Moore guesses, from her analysis of the affidavit, investigators zeroed in on Kohberger either because of a combination of the DNA evidence and technological evidence, like his type of car being seen near the King Road home numerous times, or that they "could have had good enough genetic genealogy matches that they were able to connect to both his mother's side of the family and his father's side of the family. And if they did that, it would have pointed right at him because he is the only son of that union."

[..]
 
Yes, this is perhaps the most perplexing piece of information from the affidavit: the absence of any detail of the immediate moments after roommate allegedly sees BK, is in fear/shock phase as he walks past her, locks and then closes door.

It is quite strange that there is no description—whatsoever—of any action taken by roommate, even if that action was getting back in bed and going to sleep, for example.
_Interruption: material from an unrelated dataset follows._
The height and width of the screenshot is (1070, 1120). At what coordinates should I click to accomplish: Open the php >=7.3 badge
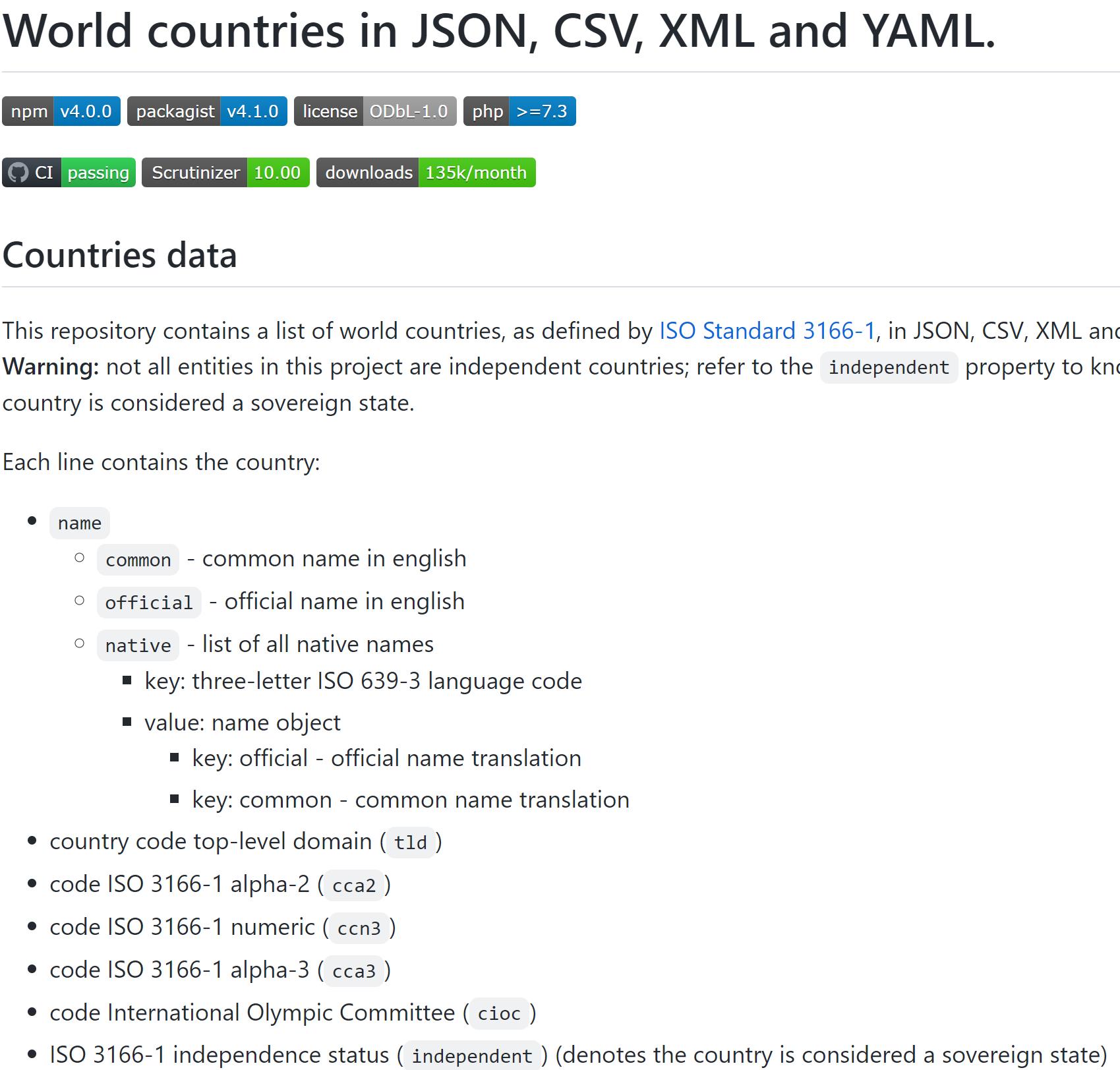(x=519, y=111)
And when 911 call is placed the next day, is there a reference to the sighting of an intruder in the house from earlier in the morning (4 am-ish)?

Remember the purpose of the affidavit. How are the actions taken by the roommate relevant to the judge deciding if BK should be arrested?
 
Is it possible the defense wanted the mattresses for some reason?

Just a reminder, I ask because I truly don’t know and I am here to raise my level of knowledge.

TYIA

Great hypothesis! WELCOME. We need you here.

And I'll wager that a main defense gambit will be to try and show other stranger DNA in the intimate zone of the victims. Good catch.
 
Hi guys.:) Have I missed a post about locating the DoorDash delivery person? Or the central office, or web site, where the orders come in? Not necessary for their name or anything, just, IMO, a verification of the time.

From the Probable Cause Affidavit:

“Kernodle, who received a DoorDash order at the residence at approximately 4:00 a.m. (law enforcement identified the DoorDash delivery driver who reported this information).”